▶ PAGE EXCERPT:

▬▬▬

[If this either/or scheme is true, Ecuador's pain will be the rest of the developing world's gain]
New York Times
January 19, 2000
RECKONINGS / By PAUL KRUGMAN
Dollars and Desperation
Ecuador is a small, faraway country of which most Americans probably
know nothing. (Hint: it's on the equator.) Last week, amid the hoopla
of the AOL-Time Warner deal, one suspects that few noticed the
surprise announcement by President Jamil Mahuad that he would abolish
his nation's currency and replace it with the U.S. dollar. But there
is an important story behind that story, which is not so much about
Ecuador as about the great financial crisis that swept Asia in
1997-98, and the continuing debate over what to do when the next
crisis strikes.
Everyone agrees that the Asian crisis was, in the first instance, a
case of financial panic: basically, after enthusiastically putting
hundreds of billions of dollars into Asia in the years before 1997,
investors suddenly lost their nerve and began pulling out all at once,
with catastrophic consequences. But there is a sharp difference of
views over what could have prevented or at least mitigated that
crisis.
Broadly speaking, one view holds that in times of panic the normal
rules of business should be suspended -- that investors should be
persuaded, or if necessary forced, to keep their money in place while
the authorities get things under control. In the oddly euphemistic
jargon of international finance, this is known as "burden-sharing," or
even more obscurely as "private sector involvement."

▬▬▬

(Collected data entries)
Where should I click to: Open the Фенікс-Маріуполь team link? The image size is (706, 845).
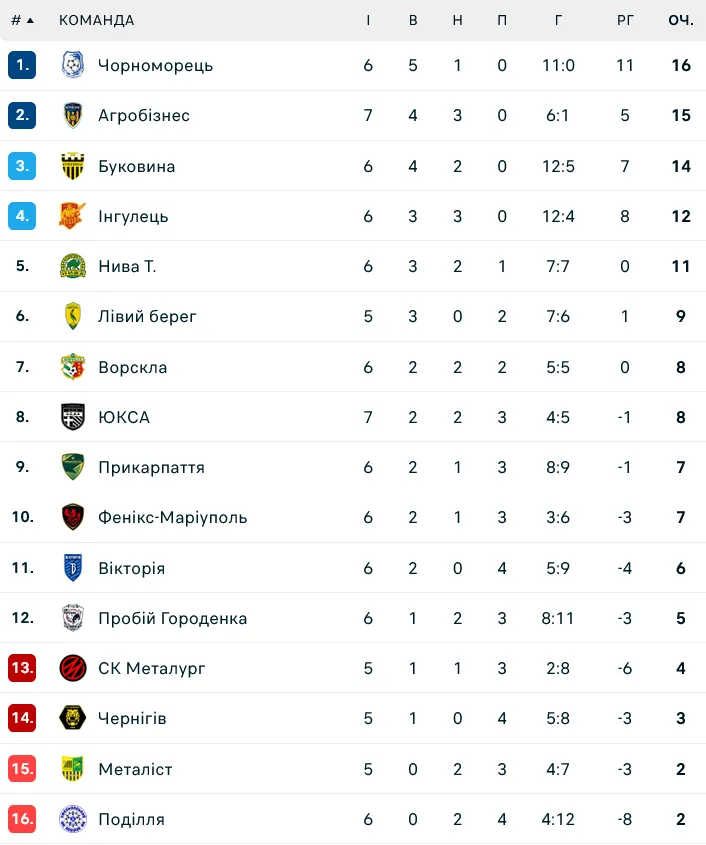tap(172, 517)
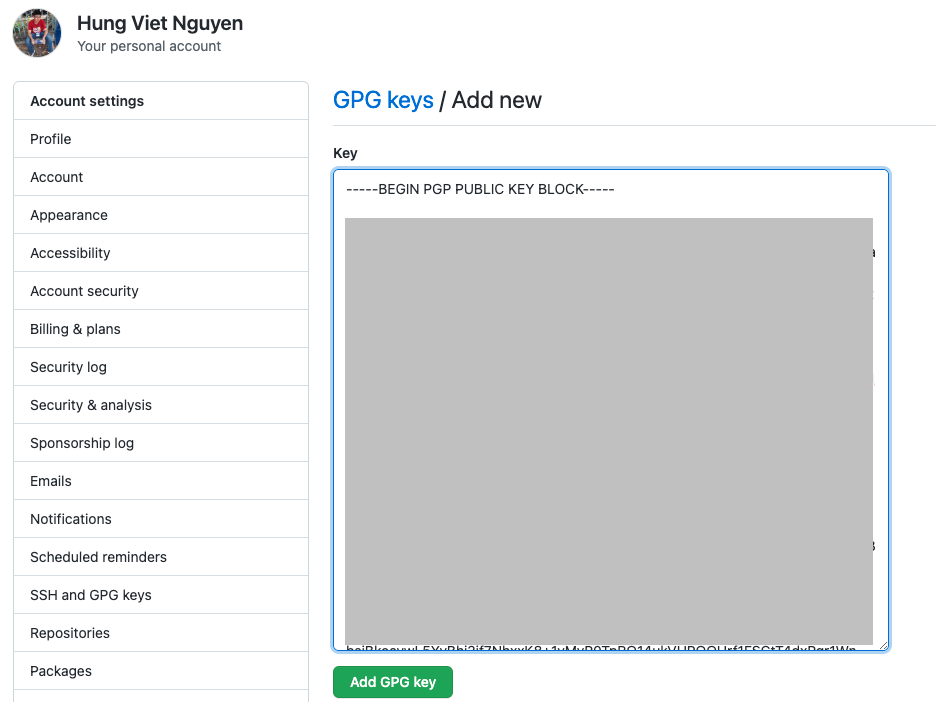The image size is (936, 702).
Task: Open Accessibility settings
Action: tap(70, 252)
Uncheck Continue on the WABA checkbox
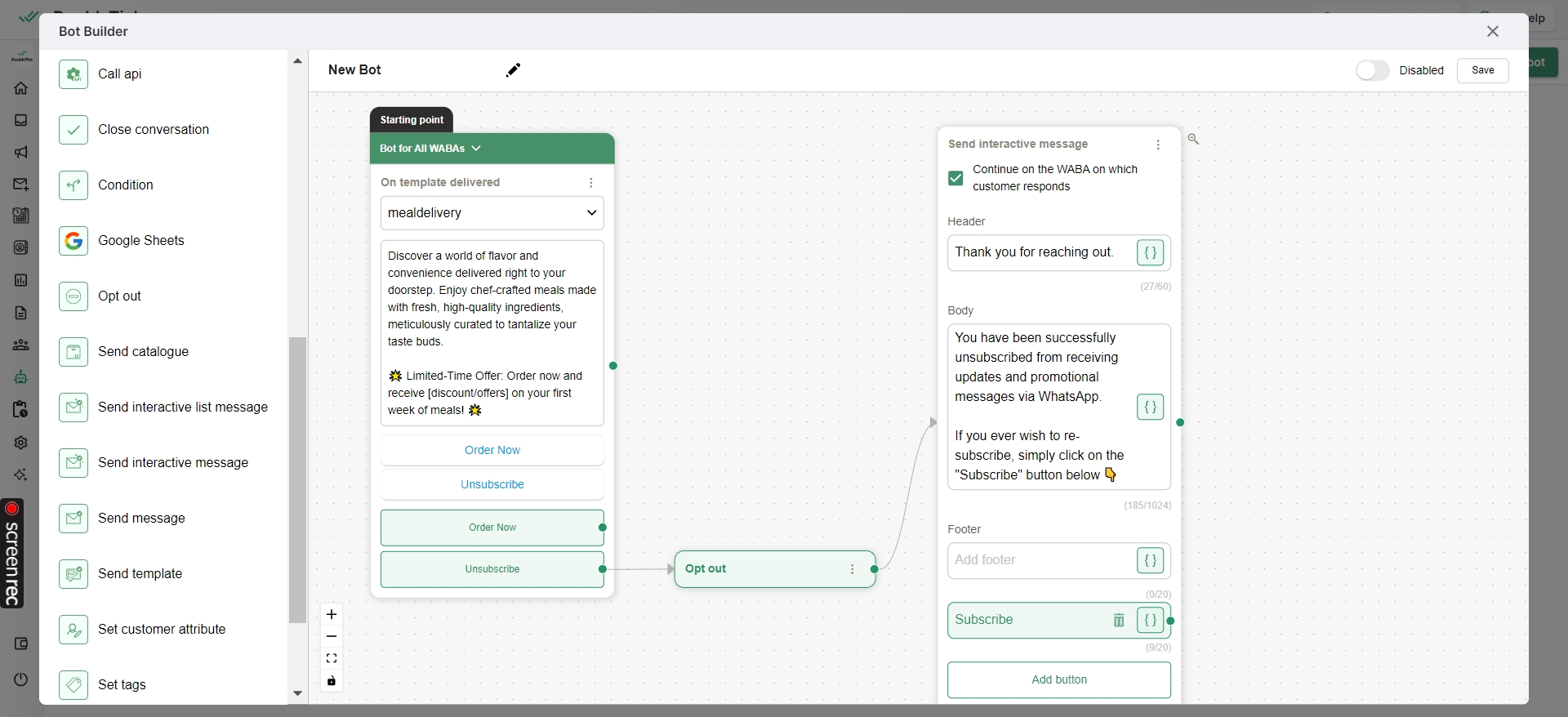This screenshot has width=1568, height=717. [x=956, y=178]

▬▬▬

Return the stretch of the Krugman column from "[If this either/or" through "crisis strikes.", copied word for word. The data has nothing to do with the column.

[If this either/or scheme is true, Ecuador's pain will be the rest of the developing world's gain]
New York Times
January 19, 2000
RECKONINGS / By PAUL KRUGMAN
Dollars and Desperation
Ecuador is a small, faraway country of which most Americans probably
know nothing. (Hint: it's on the equator.) Last week, amid the hoopla
of the AOL-Time Warner deal, one suspects that few noticed the
surprise announcement by President Jamil Mahuad that he would abolish
his nation's currency and replace it with the U.S. dollar. But there
is an important story behind that story, which is not so much about
Ecuador as about the great financial crisis that swept Asia in
1997-98, and the continuing debate over what to do when the next
crisis strikes.